Planning Phase for After the JD IV and New Lawyer Cohort Study

ABF researchers are planning a new wave of surveys to continue the After the JD project, a long-running inquiry into the forces that have shaped the careers of lawyers over the past twenty years.

After the JD is a landmark longitudinal study of legal careers. It has been a signature research project of the American Bar Foundation since the project’s inception in 2000.

The study tracks the professional lives of more than 5,000 lawyers during the first twenty years of their careers. Data on these lawyers were collected by researchers in three waves of surveys: the first from 2000 to 2003, the second in 2007, and the third from 2012 to 2013. With a response rate of more than 50% in each wave, and many lawyers responding to one or more waves, After the JD provides rich empirical insights into the career trajectories of a generation of lawyers. Interviews with 146 survey participants supplement the quantitative data of the study with important qualitative insights, making it possible for researchers to understand the careers of lawyers as a group and on a personal level.

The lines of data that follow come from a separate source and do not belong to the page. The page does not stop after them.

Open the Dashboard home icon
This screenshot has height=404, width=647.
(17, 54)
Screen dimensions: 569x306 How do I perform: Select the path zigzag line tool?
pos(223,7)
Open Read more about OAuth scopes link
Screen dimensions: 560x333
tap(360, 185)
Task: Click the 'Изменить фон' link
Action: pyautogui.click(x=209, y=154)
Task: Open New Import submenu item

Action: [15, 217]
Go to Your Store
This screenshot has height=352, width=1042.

In 2023, researchers contributing to the project published The Making of Lawyers’ Careers: Inequality and Opportunity in the American Legal Profession (University of Chicago Press). The book examines the structure of the legal profession and considers the inequalities early career lawyers face across race, gender, and class distinctions. In addition to evaluating social stratifications within the profession, the book also considers how individuals navigate the constraints of the profession and exercise agency over their careers.

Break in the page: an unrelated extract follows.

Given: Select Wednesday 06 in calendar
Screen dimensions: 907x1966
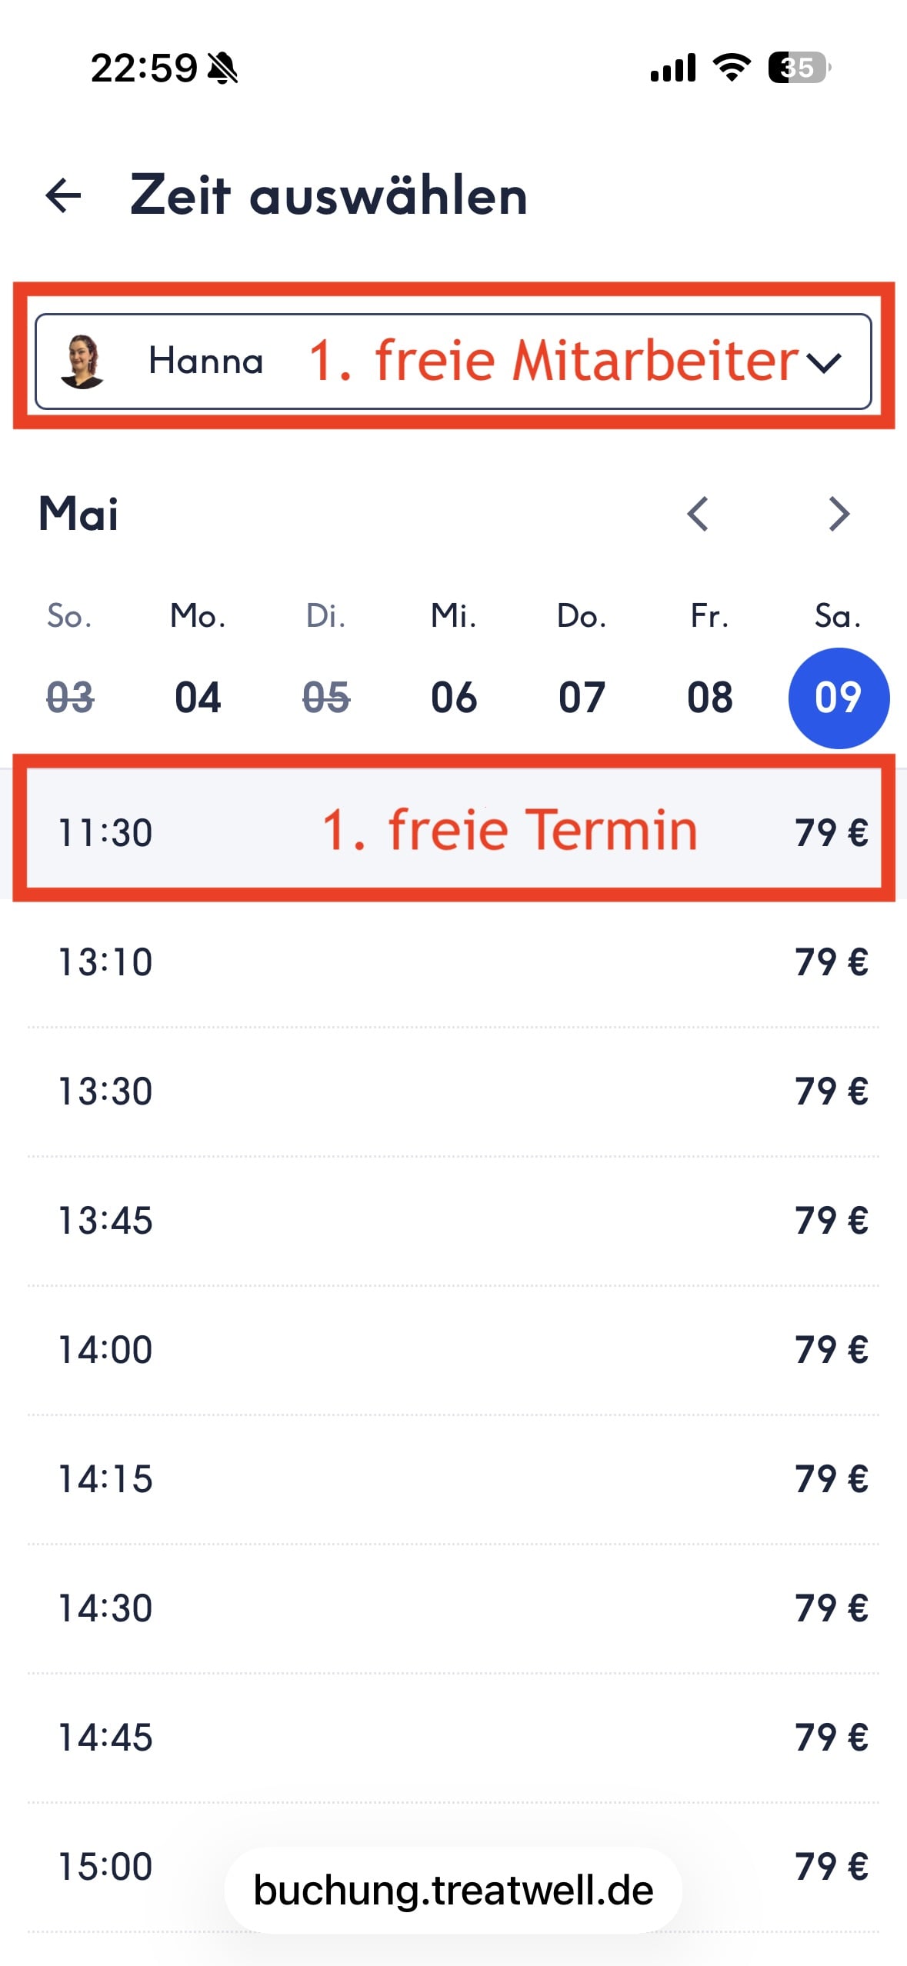Looking at the screenshot, I should 454,698.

This extension of the After the JD Project is to be led by American Bar Foundation MacCrate Research Chair in the Legal Profession and Northwestern University Professor of Sociology and Law Robert L. Nelson, along with four fellow contributors to The Making of Lawyers’ Careers. In a new phase of the project, researchers plan to build on an extensive body of research by once again surveying the bar entering class of 2000, with the aim of understanding how their careers have developed in the twenty-five years since they first began practicing. The addition of this survey will produce an unprecedented comprehensive look at the careers of lawyers over time.

Of particular interest in this wave of the survey will be the development of so-called late bloomers who began their careers at low-ranked law schools or at low-prestige starting positions; taking a long view at the careers of these lawyers will reveal more about how these kinds of early disadvantages impact the lawyers later in their careers than has been understood by the researchers in previous surveys.

Researchers are also interested in observing developments more common for mid- or late-career lawyers, such as early retirements, terminations, and shifts to solo practice, in the bar class of 2000. As with previous surveys, attention is paid both to the factors impacting lawyer careers and to the conscious shifts and decisions surveyed lawyers have made throughout their working years.

For the first time in the history of After the JD, researchers will also survey a new cohort of bar admittees: the bar class of 2024. Surveying a new cohort of law school graduates makes it possible for researchers to compare the start of this new class’s career to that of the original 2000 cohort, building a deeper understanding of changes to the profession and to legal education over the last twenty-five years.

The new cohort survey comes at a time when the legal profession is changing in several important ways. AI, legal outsourcing, and gig work are increasingly becoming a part of the work that law firms do. Hybrid and remote work schedules have shifted the realities of office life and changed the ways lawyers network and collaborate. Shifts in the demographics of entering classes of law students and changes in the ways law schools promote inclusion and equity have also had effects on the legal profession. By surveying two generations of lawyers at once, researchers will gather data that illuminates how these many changes affect mid- and late-career lawyers compared to those lawyers who are just entering the profession.

Work on these two new surveys begins with a planning phase, during which the researchers design surveys and determine how best to contact and engage survey participants to ensure a successful wave of surveys. The research aims to deepen the ability of scholars, legal professionals, and those working in legal education to make sense of the ever-changing landscape of the legal profession.